Infiltration of solid tumors by regulatory T cells (Treg) restricts effector T-cell activity and promotes tumor growth. The immunosuppressive functions of Tregs have proven a major obstacle in the efficacy of immunotherapy. Di Pilato, Kim, and colleagues sought to ascertain whether the CARMA1–BCL10–MALT1 (CBM) complex, which drives Treg development in the thymus, regulates mature Treg function. Although heterozygous deletion of CARMA1 from Tregs was well tolerated, homozygous deletion resulted in increased expression of IFNγ, decreased levels of effector Tregs, and reversed Treg-mediated immune regulation, leading to disruption of immune homeostasis and premature death from T helper-1 (Th1) cell–mediated autoimmune reaction; neutralization of IFNγ in CARMA1 knockout mice rescued them from early death. In a murine model of poorly immunogenic melanoma, deletion of CARMA1 from Tregs impaired tumor growth and increased expression of tumor necrosis factor (TNF) and IFNγ in tumor-infiltrating Tregs, but not in CD4+ or CD8+ effector T cells.
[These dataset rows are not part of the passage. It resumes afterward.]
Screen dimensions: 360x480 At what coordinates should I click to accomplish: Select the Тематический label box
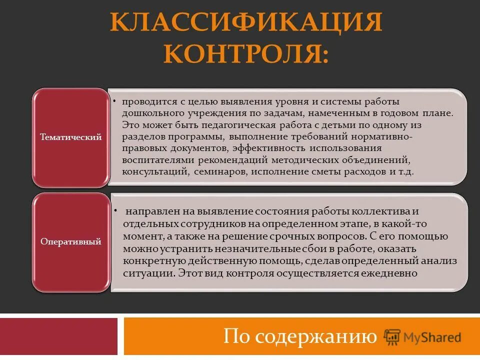pos(70,136)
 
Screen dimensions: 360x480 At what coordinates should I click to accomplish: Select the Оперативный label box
pos(70,242)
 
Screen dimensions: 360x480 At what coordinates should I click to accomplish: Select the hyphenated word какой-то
pos(408,224)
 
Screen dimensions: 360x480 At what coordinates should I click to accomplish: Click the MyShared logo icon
pos(392,336)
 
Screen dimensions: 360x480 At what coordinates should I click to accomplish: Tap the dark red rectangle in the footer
pos(58,336)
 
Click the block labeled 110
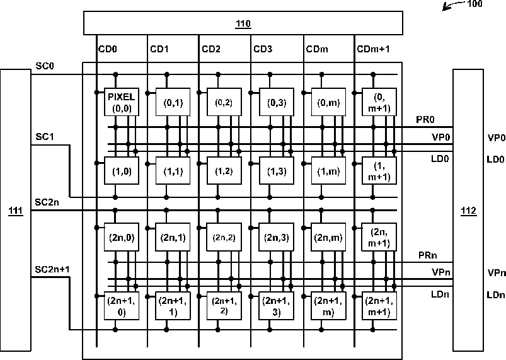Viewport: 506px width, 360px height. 243,23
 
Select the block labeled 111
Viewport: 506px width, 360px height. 16,210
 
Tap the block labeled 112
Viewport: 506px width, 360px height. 468,210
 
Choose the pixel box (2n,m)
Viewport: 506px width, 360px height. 328,237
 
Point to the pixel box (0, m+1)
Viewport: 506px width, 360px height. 379,102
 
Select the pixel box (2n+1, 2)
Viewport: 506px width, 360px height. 224,306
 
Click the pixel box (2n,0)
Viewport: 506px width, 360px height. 122,237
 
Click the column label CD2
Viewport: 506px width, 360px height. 211,49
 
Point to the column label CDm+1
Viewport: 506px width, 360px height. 374,49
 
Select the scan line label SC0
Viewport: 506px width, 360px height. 45,66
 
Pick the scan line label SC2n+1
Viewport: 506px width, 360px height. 52,269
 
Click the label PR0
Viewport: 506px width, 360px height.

Injection of CARMA1-deficient Tregs into tumor-bearing mice reduced tumor growth, which could be reversed by subsequent treatment with anti-IFNγ antibody. Targeted acute deletion of CARMA1 in intratumoral Tregs resulted in impaired growth of established tumors and increased surface expression of MHC-II on macrophages and MHC-I and PD-L1 on tumor cells, rendering the tumor susceptible to cytotoxic T cell–mediated lysis and immunotherapy. Treatment of tumors harboring CARMA1-deficient Tregs with anti–PD-L1 therapy resulted in rapid impairment of tumor growth. Pharmacologic inhibition of the CBM signaling pathways with the MALT1 inhibitor mepazine decreased tumor growth in lymphocyte-proficient mice only, increased IFNγ expression in Tregs, and also upregulated expression of MHC-I and PD-L1 on tumor cells; similarly, treatment with mepazine enhanced the antitumor efficacy of anti–PD-1 immunotherapy. Collectively, these data describe the role of CBM in mature Tregs and suggest that targeted inhibition of CBM signaling may serve as a therapeutic strategy to increase the efficacy of immunotherapy in solid tumors.

Di Pilato M, Kim EY, Cadilha BL, Prüßmann JN, Nasrallah MN, Seruggia D, et al. Targeting the CBM complex causes Treg cells to prime tumours for immune checkpoint therapy. Nature 2019 May 15 [Epub ahead of print].